To combat the spread of antibiotic resistance, methods that quantitatively assess the metabolism-inhibiting effects of drugs in a rapid and culture-independent manner are urgently needed. Here using four oral bacteria as models, we show that heavy water (DO)-based single-cell Raman microspectroscopy (DO-Raman) can probe bacterial response to different drugs using the Raman shift at the C-D (carbon-deuterium vibration) band in 2040 to 2300 cm as a universal biomarker for metabolic activity at single-bacterial-cell resolution. The "minimum inhibitory concentration based on metabolic activity" (MIC-MA), defined as the minimal dose under which the median ΔC-D-ratio at 8 h of drug exposure is ≤0 and the standard deviation (SD) of the ΔC-D ratio among individual cells is ≤0.005, was proposed to evaluate the metabolism-inhibiting efficacy of drugs. In addition, heterogeneity index of MIC-MA (MIC-MA-HI), defined as SD of C-D ratio among individual cells, quantitatively assesses the among-cell heterogeneity of metabolic activity after drug regimens. When exposed to 1× MIC of sodium fluoride (NaF), 1× MIC of chlorhexidine (CHX), or 60× MIC of ampicillin, the cariogenic oral pathogen Streptococcus mutans UA159 ceased propagation yet remained metabolically highly active. This underscores the advantage of MIC-MA over the growth-based MIC in being able to detect the "nongrowing but metabolically active" (NGMA) cells that underlie many latent or recurring infections. Moreover, antibiotic susceptible and resistant S. mutans strains can be readily discriminated at as early as 0.5 h. Thus, DO-Raman can serve as a universal method for rapid and quantitative assessment of antimicrobial effects based on general metabolic activity at single-cell resolution.

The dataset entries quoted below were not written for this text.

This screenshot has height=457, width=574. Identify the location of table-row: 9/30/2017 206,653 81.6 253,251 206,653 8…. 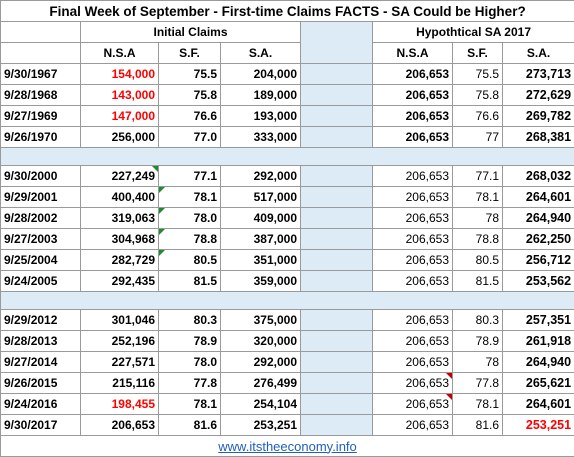
(288, 426).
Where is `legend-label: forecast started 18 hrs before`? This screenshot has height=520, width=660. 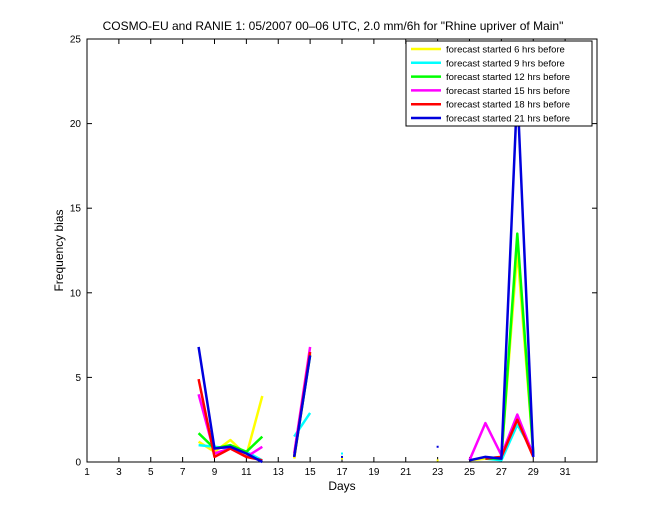
legend-label: forecast started 18 hrs before is located at coordinates (508, 106).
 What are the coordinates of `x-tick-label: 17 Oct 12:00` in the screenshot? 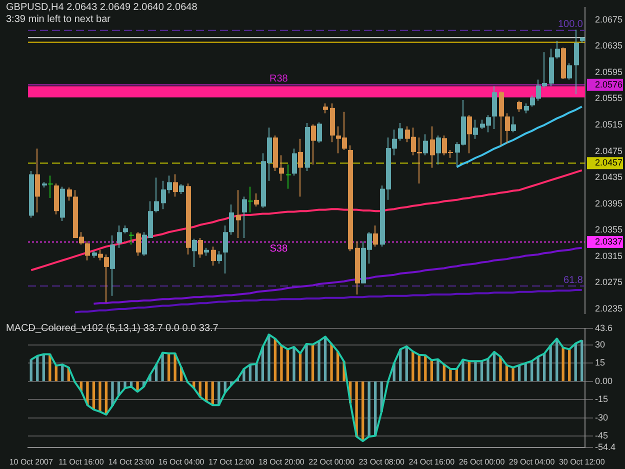 It's located at (232, 462).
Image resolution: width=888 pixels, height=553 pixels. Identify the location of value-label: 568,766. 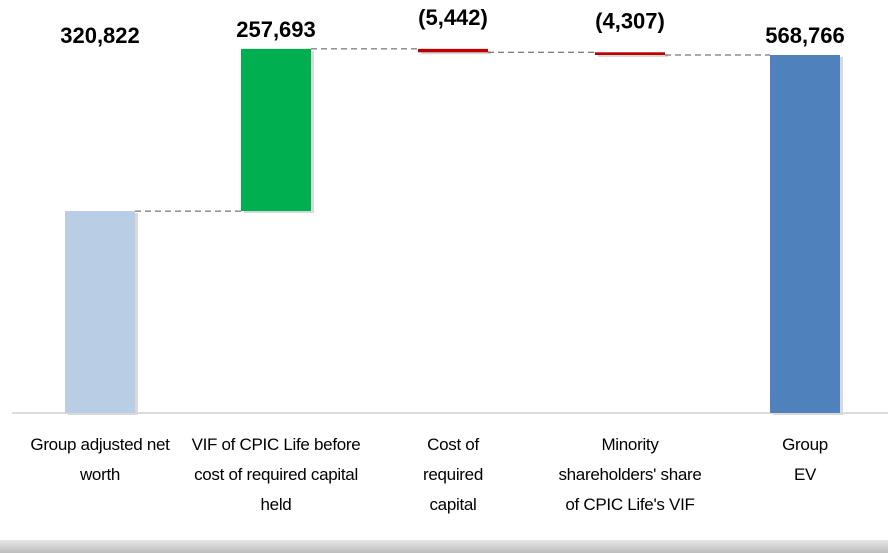
(805, 36).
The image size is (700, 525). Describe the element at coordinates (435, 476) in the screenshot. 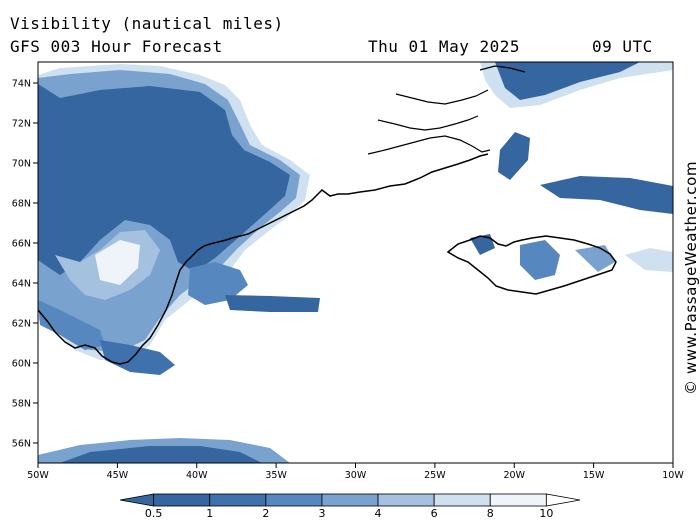

I see `lon-tick-label: 25W` at that location.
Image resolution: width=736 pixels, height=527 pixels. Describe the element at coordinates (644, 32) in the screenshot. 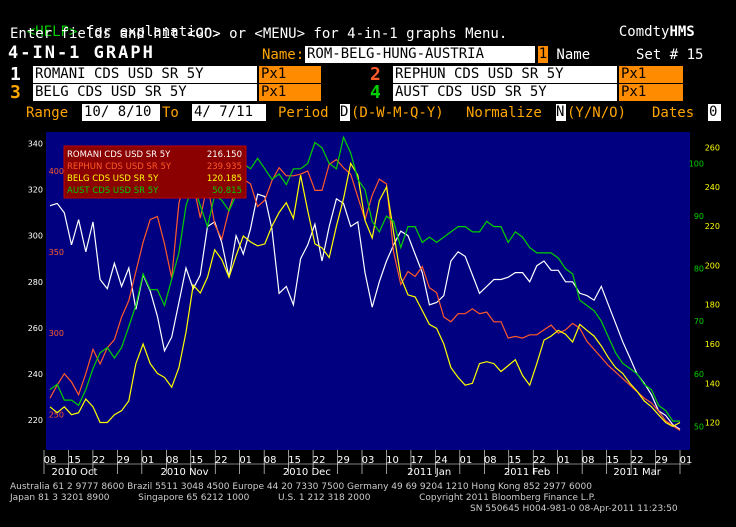

I see `brand-prefix: Comdty` at that location.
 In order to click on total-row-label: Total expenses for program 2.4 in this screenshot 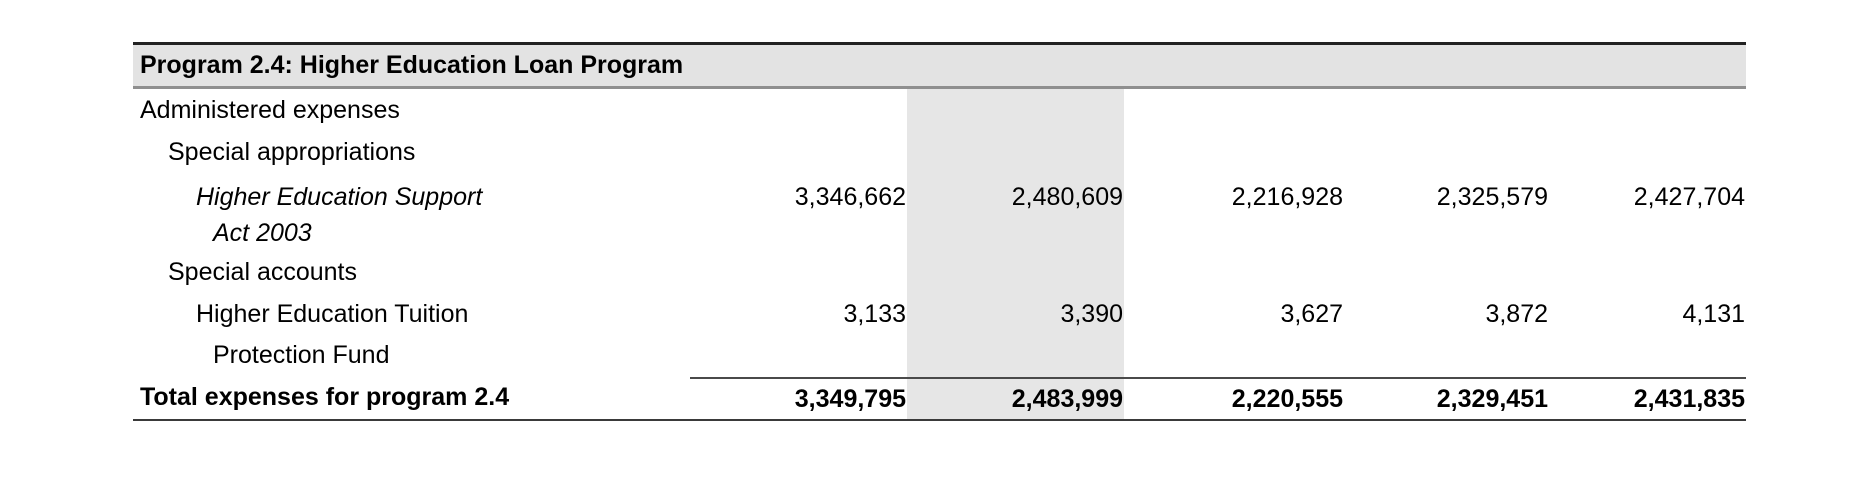, I will do `click(325, 397)`.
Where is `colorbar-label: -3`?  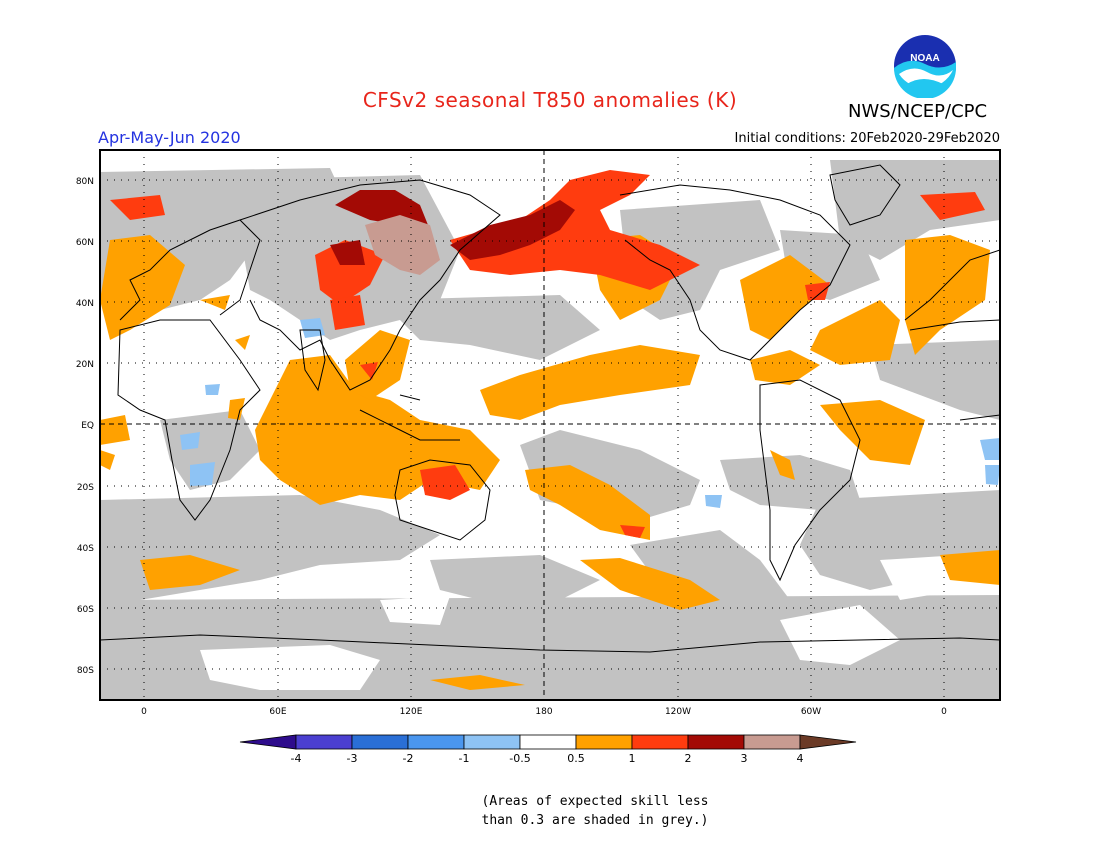 colorbar-label: -3 is located at coordinates (352, 758).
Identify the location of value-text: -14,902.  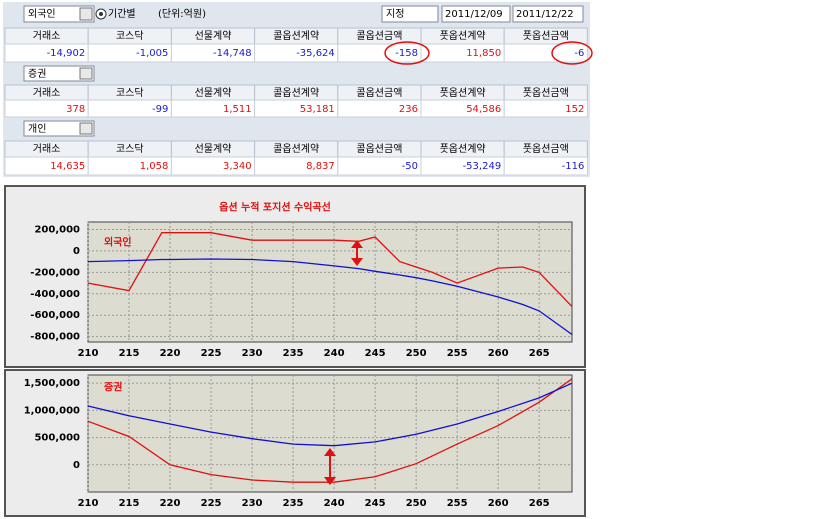
(66, 54).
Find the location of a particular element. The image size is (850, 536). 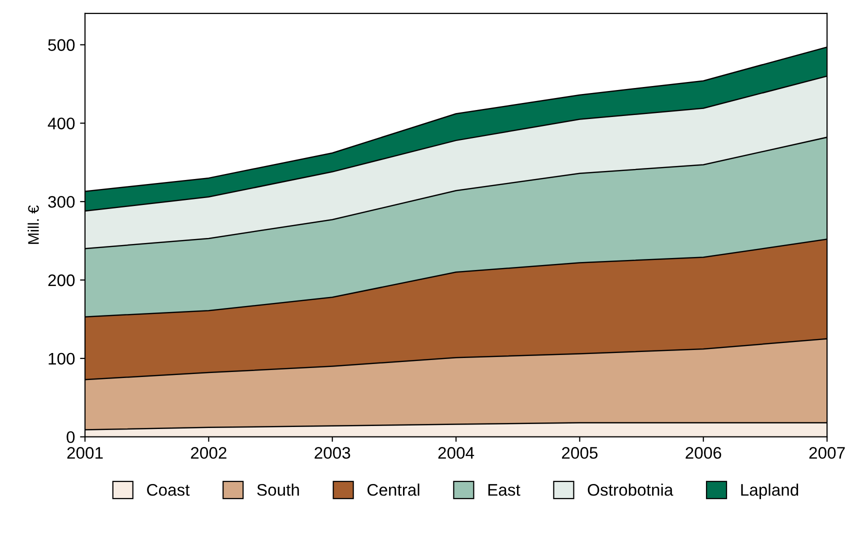

x-tick-label: 2004 is located at coordinates (456, 453).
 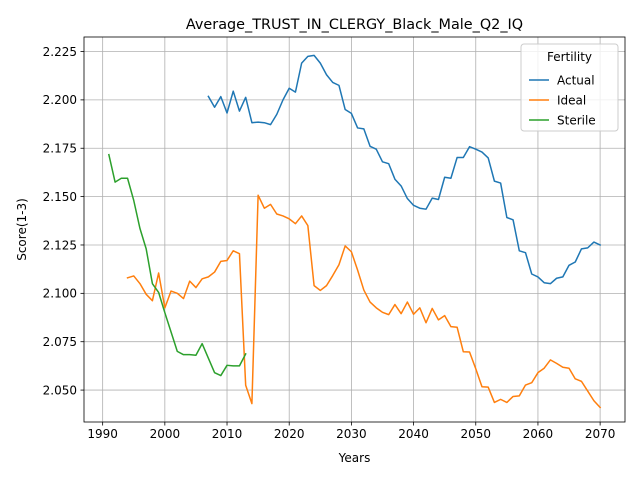 I want to click on legend-label-actual: Actual, so click(x=576, y=80).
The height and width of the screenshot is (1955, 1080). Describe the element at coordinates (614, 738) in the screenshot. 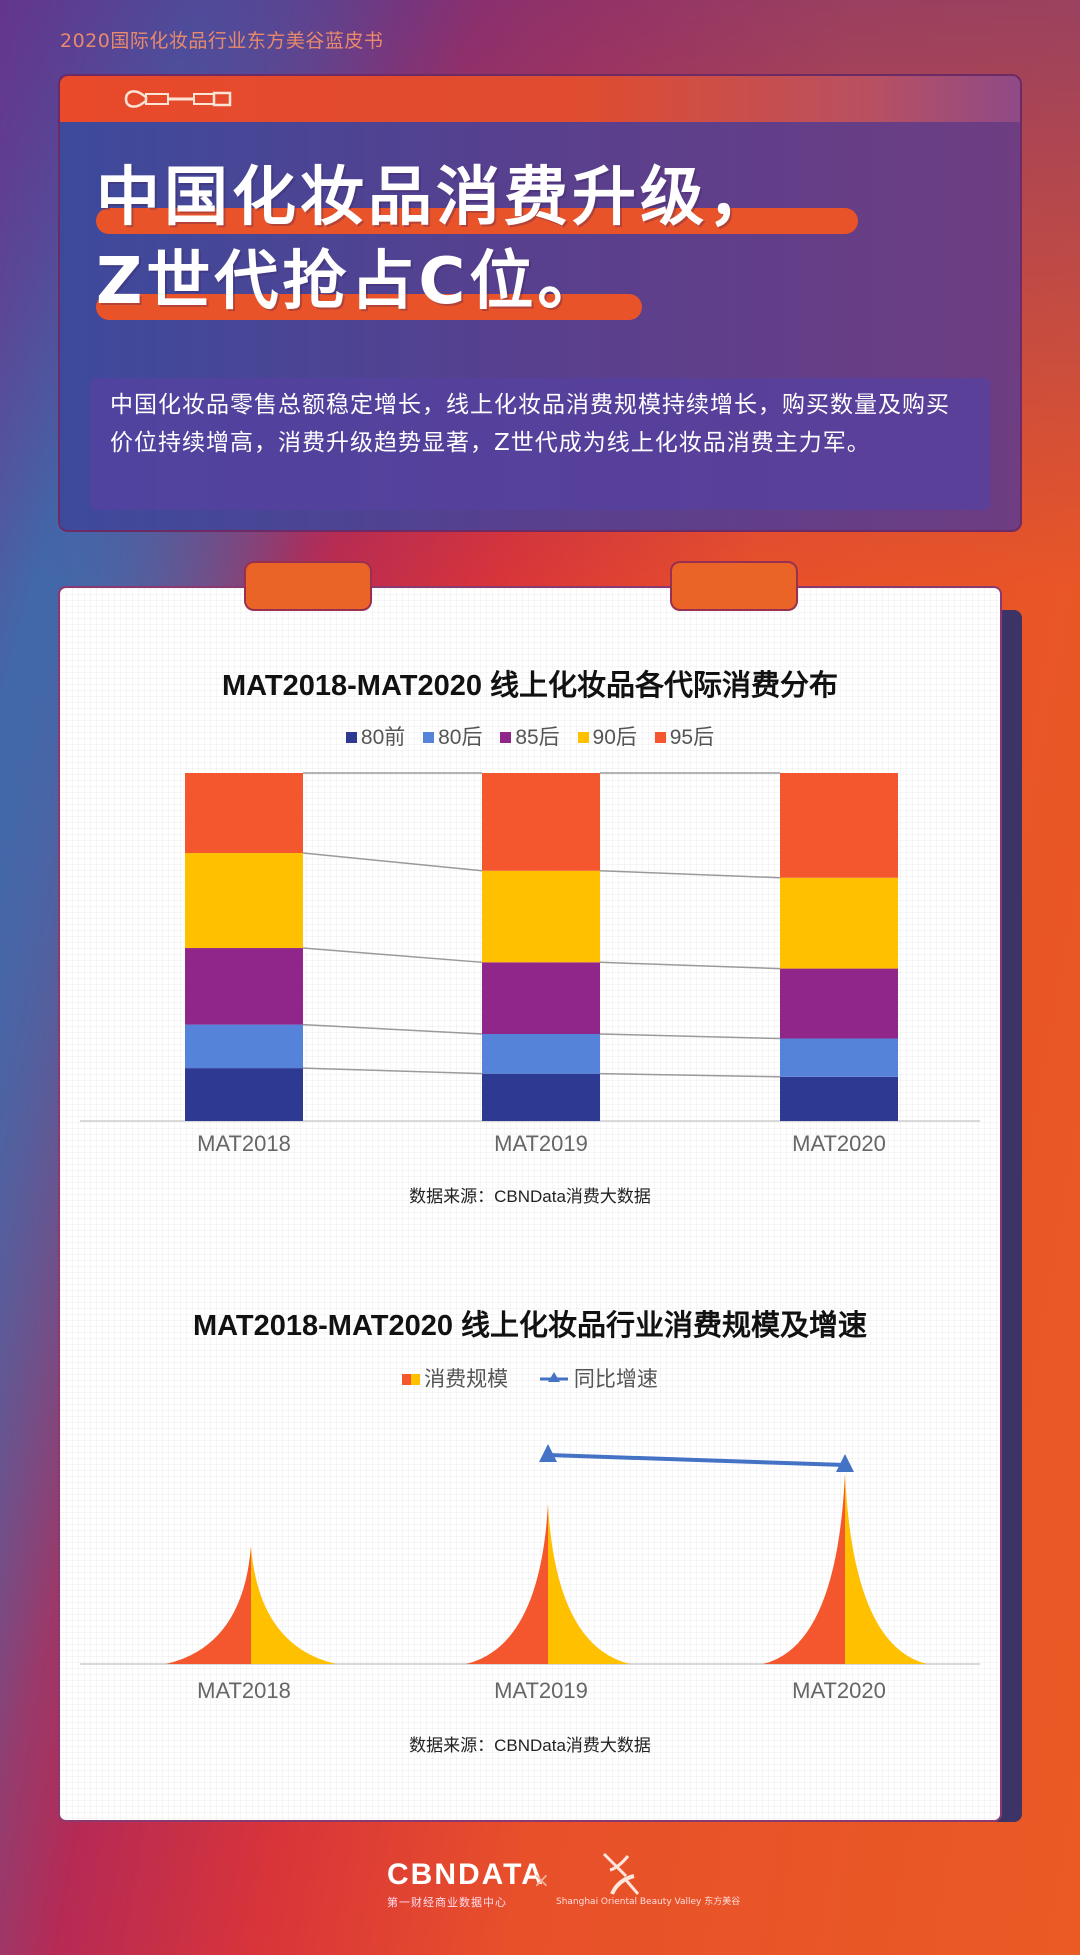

为了遏制抗生素耐药性的传播,迫切需要开发能够快速且无需培养即可定量评估药物代谢抑制作用的方法。在这里,我们使用四种口腔细菌作为模型,展示了重水(DO)基单细胞拉曼微光谱(DO-Raman)可以通过在 2040 到 2300 cm 处的 C-D(碳-氘振动)带的喇曼位移来探测细菌对不同药物的反应,将其作为在单细胞分辨率下代谢活性的通用生物标志物。“基于代谢活性的最小抑制浓度”(MIC-MA),定义为药物暴露 8 小时时中位数 ΔC-D-比≤0 且个体细胞 ΔC-D 比标准差(SD)≤0.005 的最小剂量,被用来评估药物的代谢抑制效果。此外,MIC-MA 的异质性指数(MIC-MA-HI),定义为个体细胞间 C-D 比的 SD,定量评估了药物方案后代谢活性的细胞间异质性。当暴露于 1×MIC 的氟化钠(NaF)、1×MIC 的洗必泰(CHX)或 60×MIC 的氨苄西林时,致龋口腔病原体变形链球菌 UA159 停止繁殖但仍保持高度代谢活性。这凸显了 MIC-MA 优于基于生长的 MIC 的优势,因为它能够检测到许多潜伏或复发感染的“非生长但代谢活跃”(NGMA)细胞。此外,敏感和耐药的变形链球菌株可以在 0.5 小时时即可轻易区分。因此,DO-Raman 可以作为一种通用方法,用于快速和定量评估基于单细胞分辨率下的一般代谢活性的抗菌效果。